I'll need to see a team sheet 1st, rumour has it they'll both be putting the reserves out


----------



## Russ (Feb 7, 2006)

1-0 to Chelsea with SWP popping it in.


----------



## MarkF (Jul 5, 2003)

3-1 Chelsea - Cole


----------



## rhaythorne (Jan 12, 2004)

Mourinho to beat Fergie by two falls and a submission.


----------



## unlcky alf (Nov 19, 2006)

I know nothing about football so just guessing here:

4 - 2 United (Charlton to score first)


----------



## Sparky (Nov 2, 2005)

My guess is 2-0 United with Alan Smith scoring first!!

Cheers

Mark


----------



## oldfogey (Nov 29, 2005)

One-all, Saha.


----------



## pg tips (May 16, 2003)

I'm gonna go 0-1 Utd winning scorer Dong on his debut (never heard of him but 5 live have just said he's starting so what the heck







)


----------



## Alas (Jun 18, 2006)

1-1 Lampard to score first.


----------



## strange_too (Feb 19, 2007)

Result: 2-1 to Man Utd

Scorer: J Terry


----------



## Who. Me? (Jan 12, 2007)

Chelsea: Cudicini, Diarra, Ferreira, Terry, Bridge, Makelele, Wright-Phillips, Essien, Mikel, Kalou, Sinclair.

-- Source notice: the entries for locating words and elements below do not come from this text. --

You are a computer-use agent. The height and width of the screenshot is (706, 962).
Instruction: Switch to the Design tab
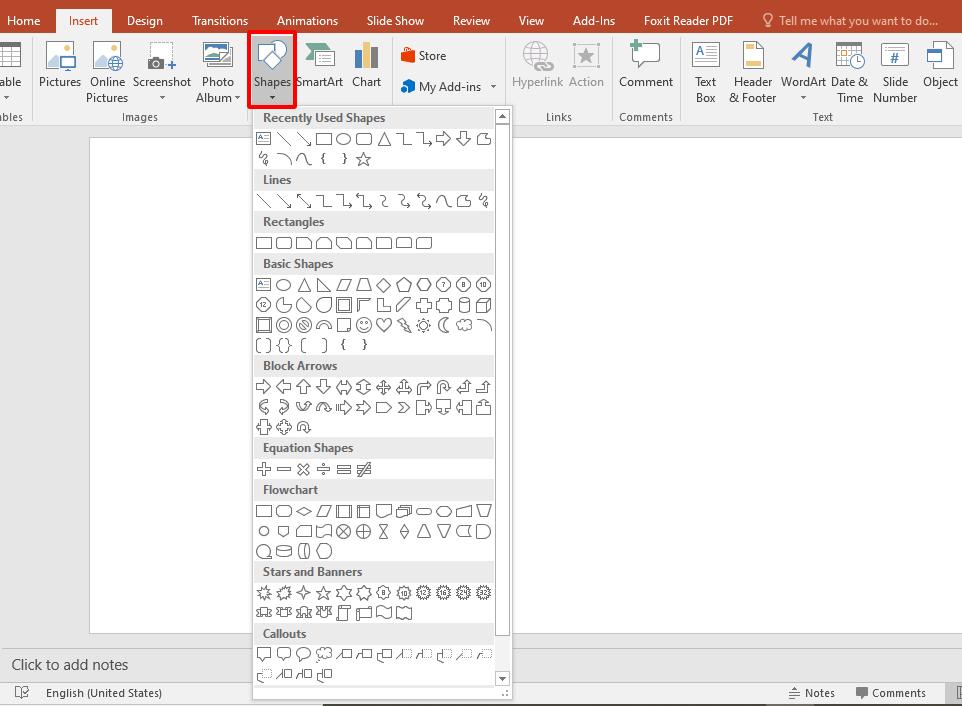click(144, 20)
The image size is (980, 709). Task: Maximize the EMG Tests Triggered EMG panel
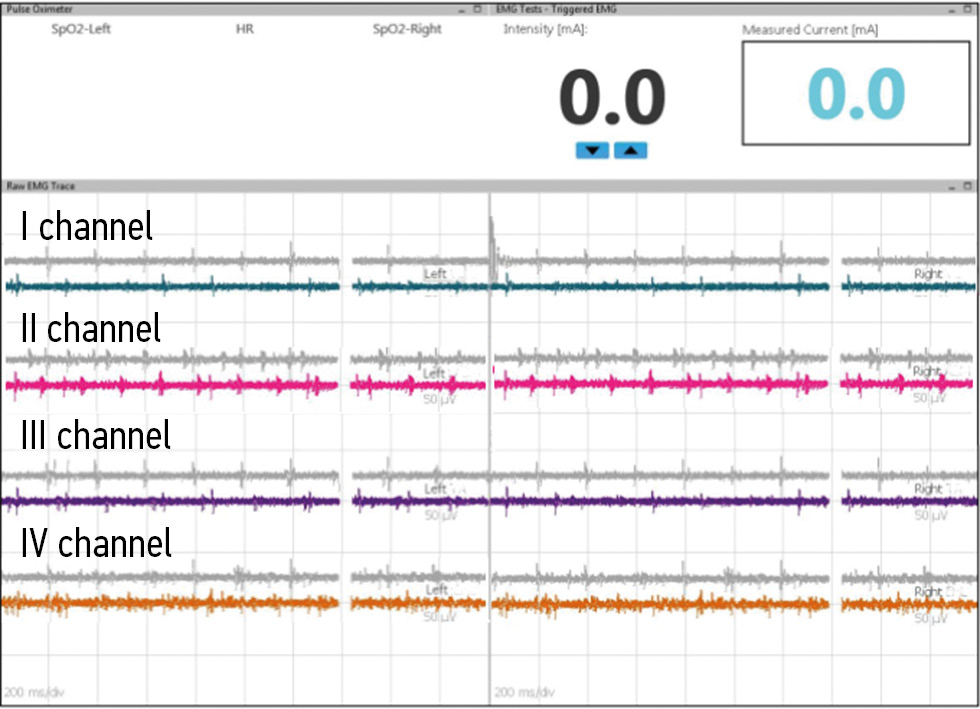click(967, 8)
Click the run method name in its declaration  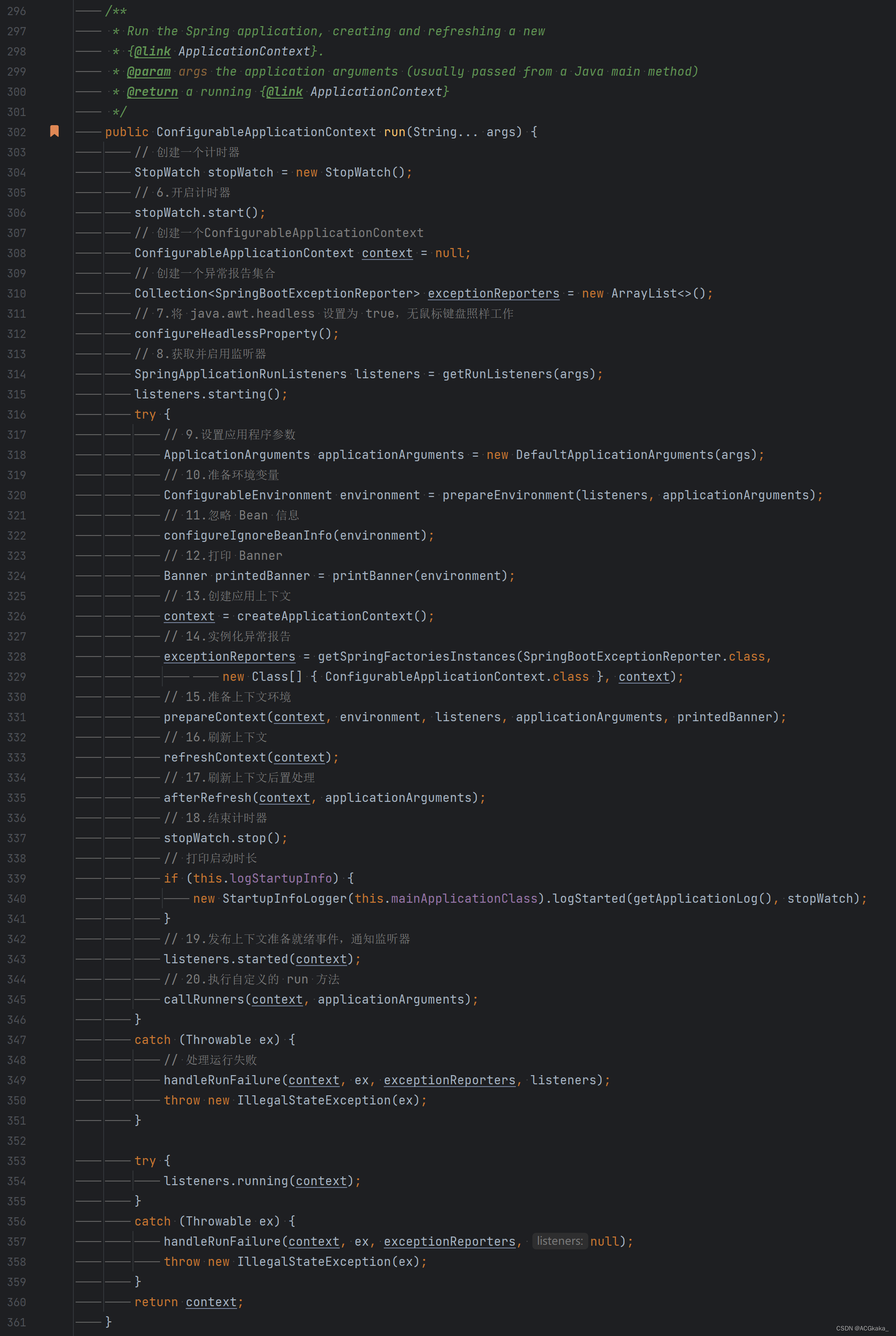click(394, 132)
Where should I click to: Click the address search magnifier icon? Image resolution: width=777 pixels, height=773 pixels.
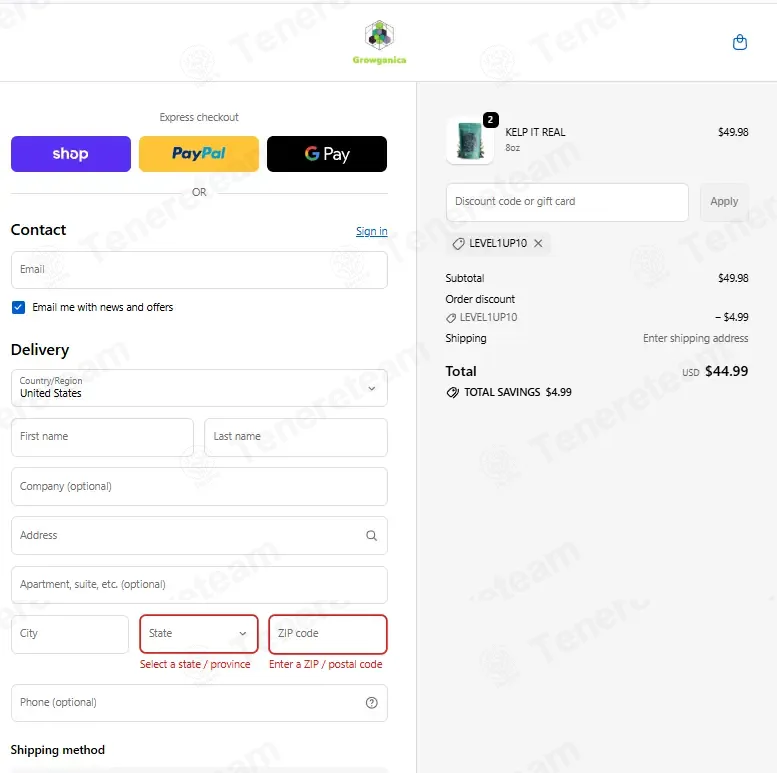371,535
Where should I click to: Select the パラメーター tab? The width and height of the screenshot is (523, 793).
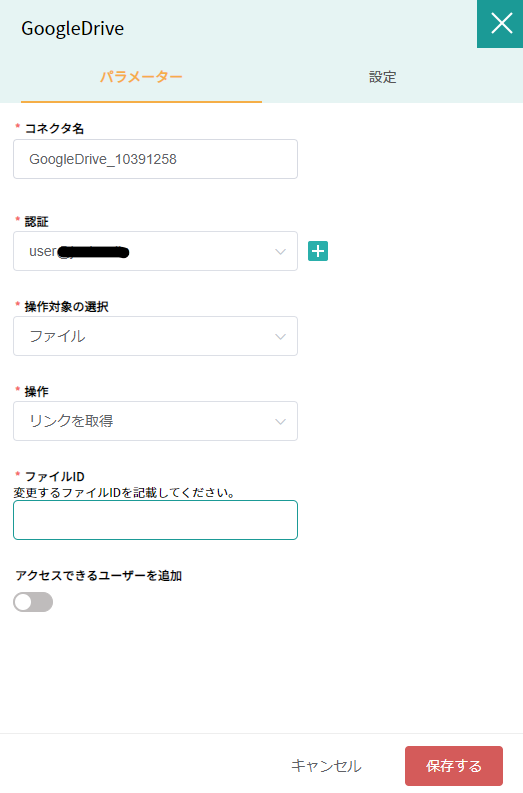click(141, 77)
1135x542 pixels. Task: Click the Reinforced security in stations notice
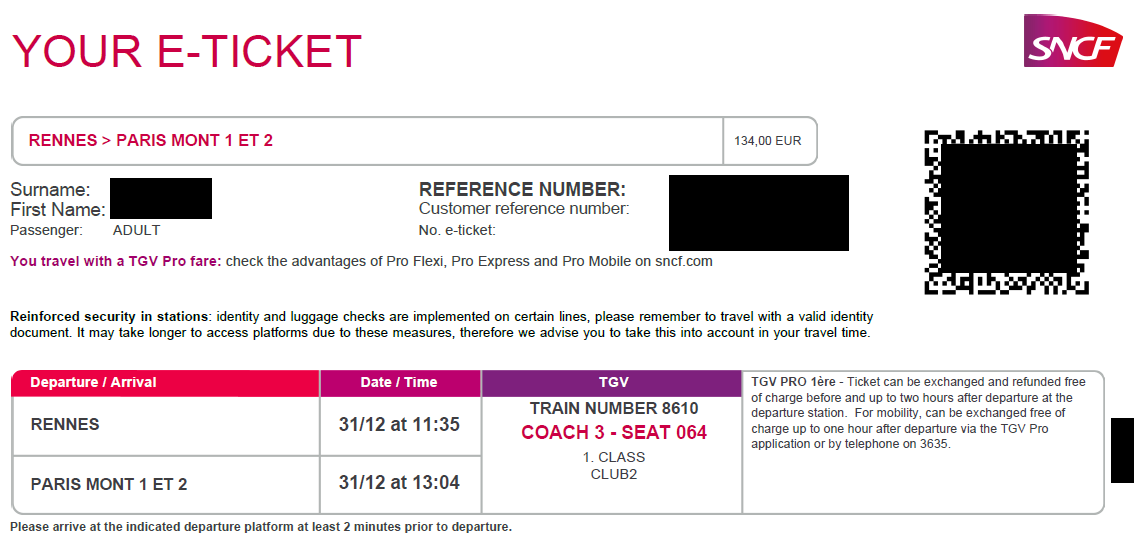click(442, 325)
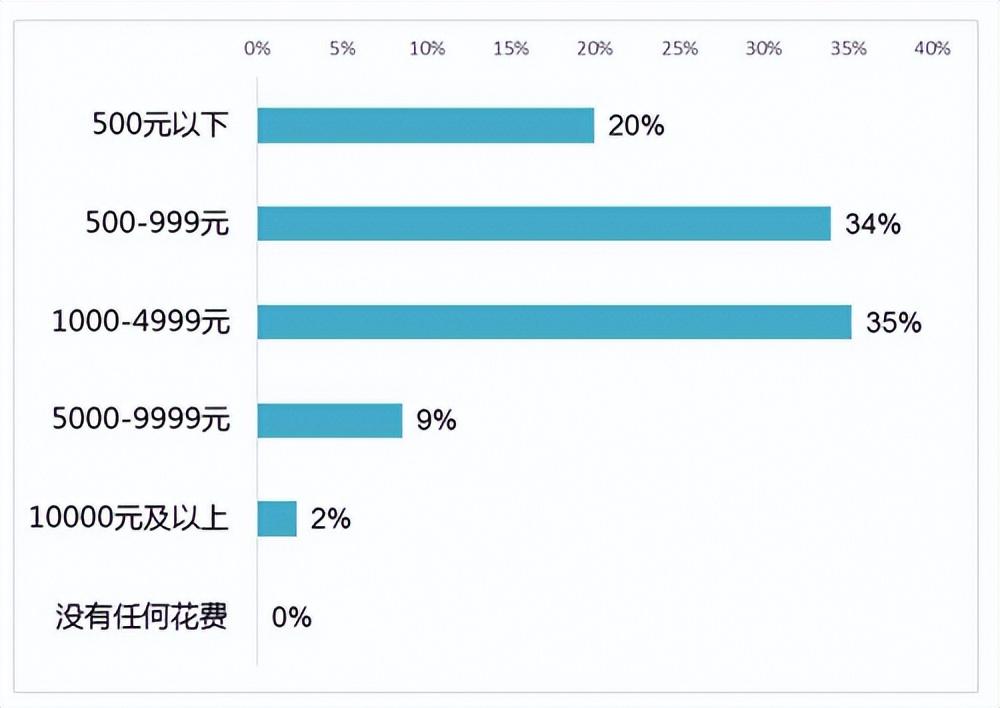Click the 500元以下 bar

click(426, 125)
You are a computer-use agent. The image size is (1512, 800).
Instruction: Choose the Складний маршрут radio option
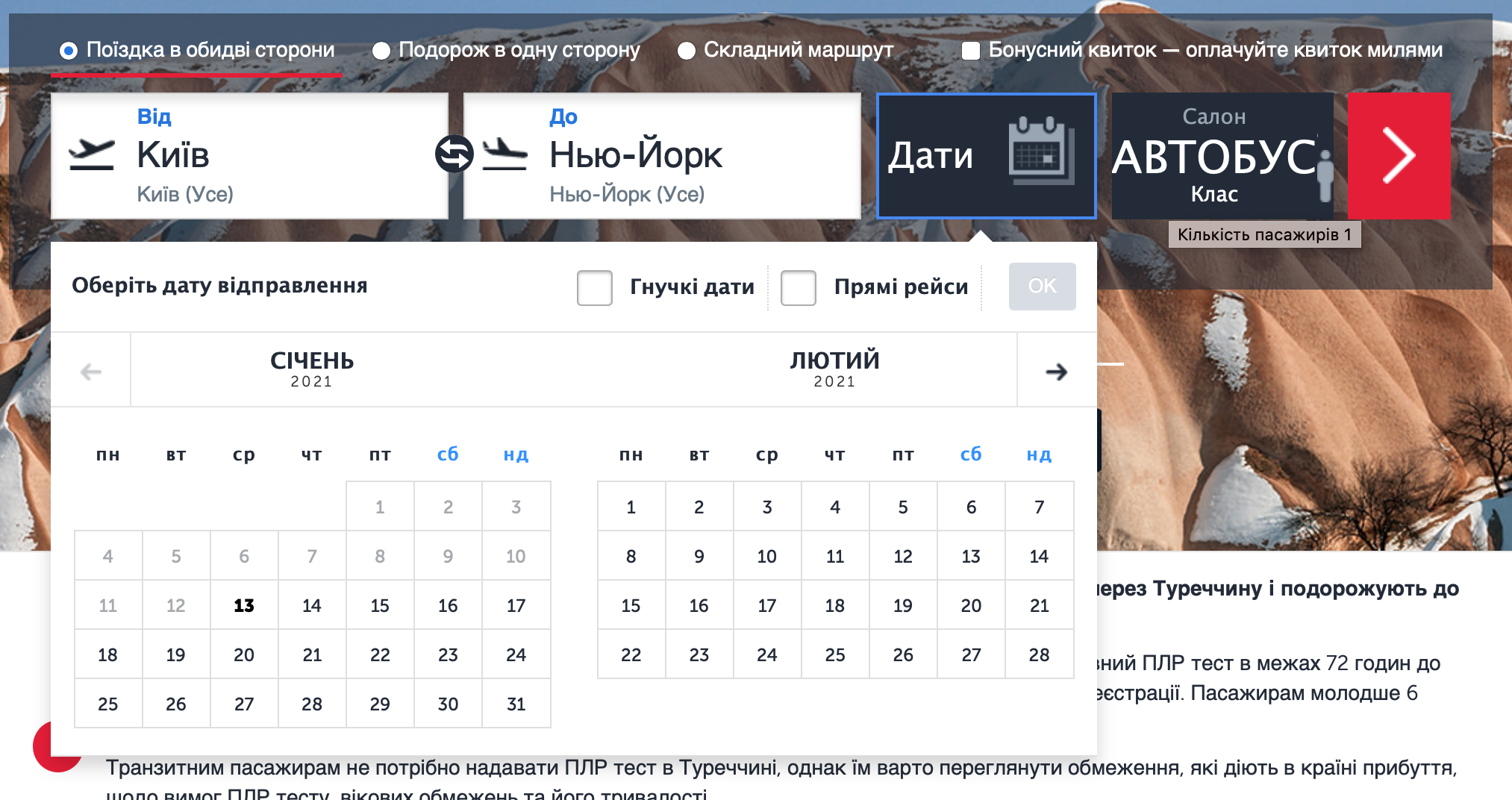687,51

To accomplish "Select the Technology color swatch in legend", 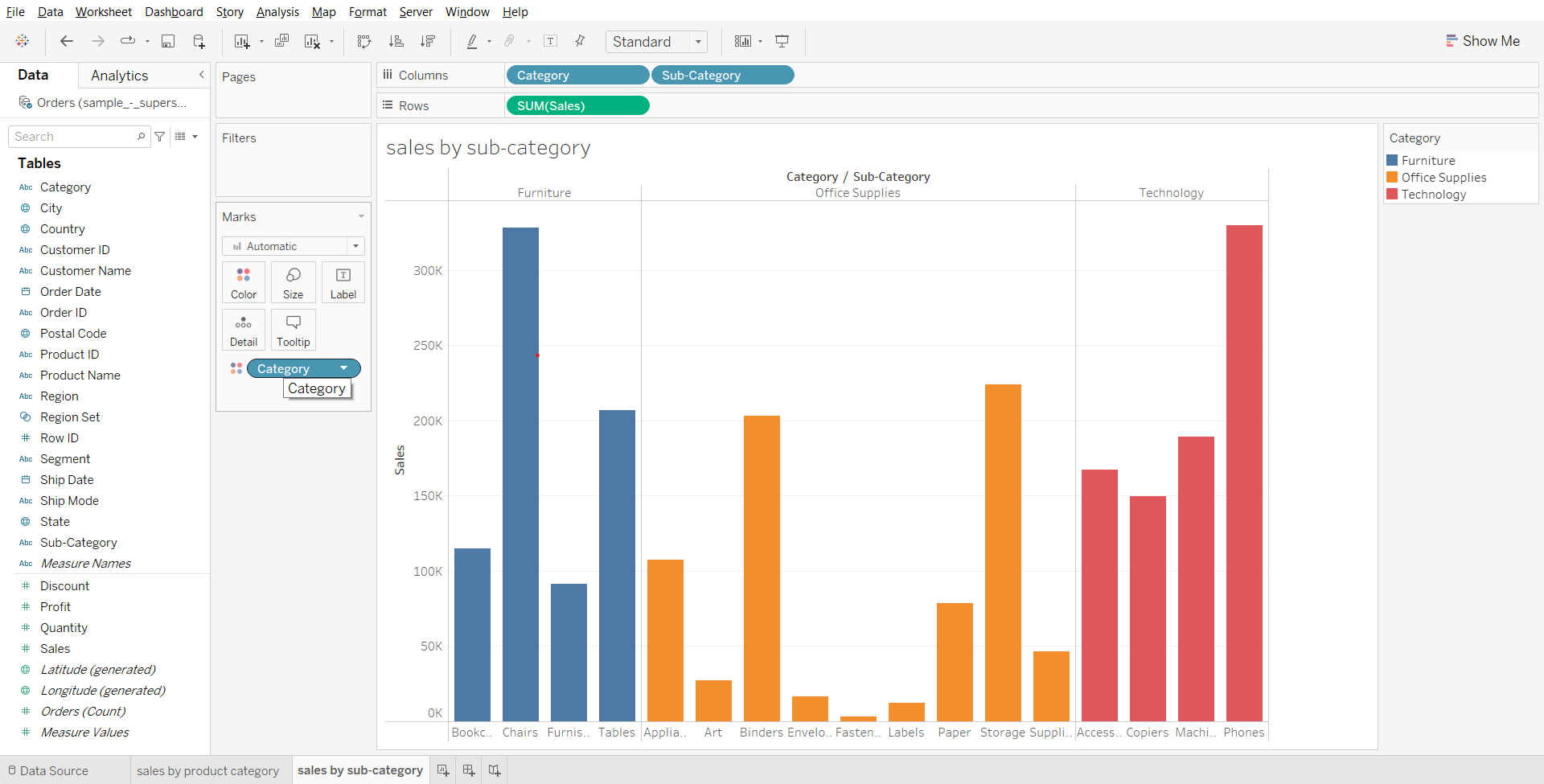I will [x=1392, y=195].
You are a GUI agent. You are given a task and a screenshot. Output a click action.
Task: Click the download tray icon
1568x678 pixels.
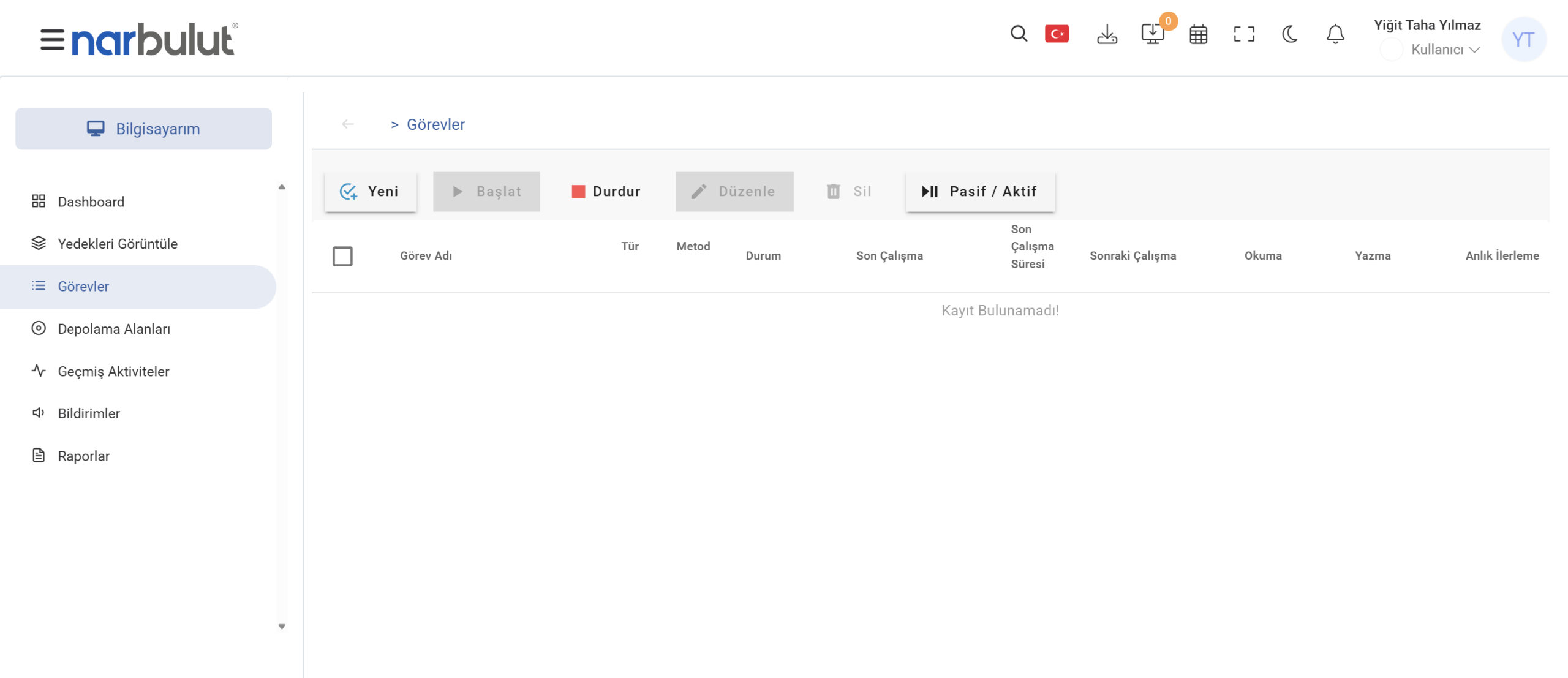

Subs: Hilario, Joe Cole, Geremi, Morais, Sahar.

Man Utd: Kuszczak, Lee, Brown, O'Shea, Heinze, Eagles, Smith, Fletcher, Richardson, Solskjaer, Dong.

Subs: Van der Sar, Ferdinand, Rooney, Carrick, Scholes.

Referee: G Poll (Hertfordshire)

2-1 to Chelski, Essien to score first (who knows? they've both dragged their reserves out)


----------



## pg tips (May 16, 2003)

Well Dong was a right ding donger wasn't he, did he even get a kick?


----------



## PhilM (Nov 5, 2004)

0 - 0 Roy









What do I win


----------



## Robert (Jul 26, 2006)

Is it a rollover to Sundays match?


----------



## Roy (Feb 23, 2003)

Lets roll it over to the FA Cup final.


----------



## pg tips (May 16, 2003)

Roy said:


> Lets roll it over to the FA Cup final.


Are we on then???

If so Utd to win 2 - 0 Rinaldo to score 1st.


----------



## pugster (Nov 22, 2004)

chelsea ,2-1 ,lampard


----------



## Sparky (Nov 2, 2005)

My go:

Chelsea win 2-0, John Terry score first

Cheers

Mark


----------



## mach 0.0013137 (Jan 10, 2005)

Accrington Stanley 8-0, Francois Dubourdeau


----------



## pg tips (May 16, 2003)

Are we gonna roll this over to tonights "champions" league final?


----------



## pg tips (May 16, 2003)

No one gives a







about the scousers then?

They lost


----------



## Robert (Jul 26, 2006)

pg tips said:


> No one gives a
> 
> 
> 
> ...


I work with many and live with one.

Gone very quiet in this house....


----------



## oldfogey (Nov 29, 2005)

England had three out of four teams in the semi-finals, and the one non-English team won.

What does this say about our football quality or tactics?

I have to say Man U looked England's best team this year, but Milan put in an amazingly good performance against them to get to the final. Last night, it seemed more luck, and if anything Liverpool were the better team.


----------



## strange_too (Feb 19, 2007)

Milan where lucky.

Liverpool had the better play, just didn't finish well, unfortunately..................


----------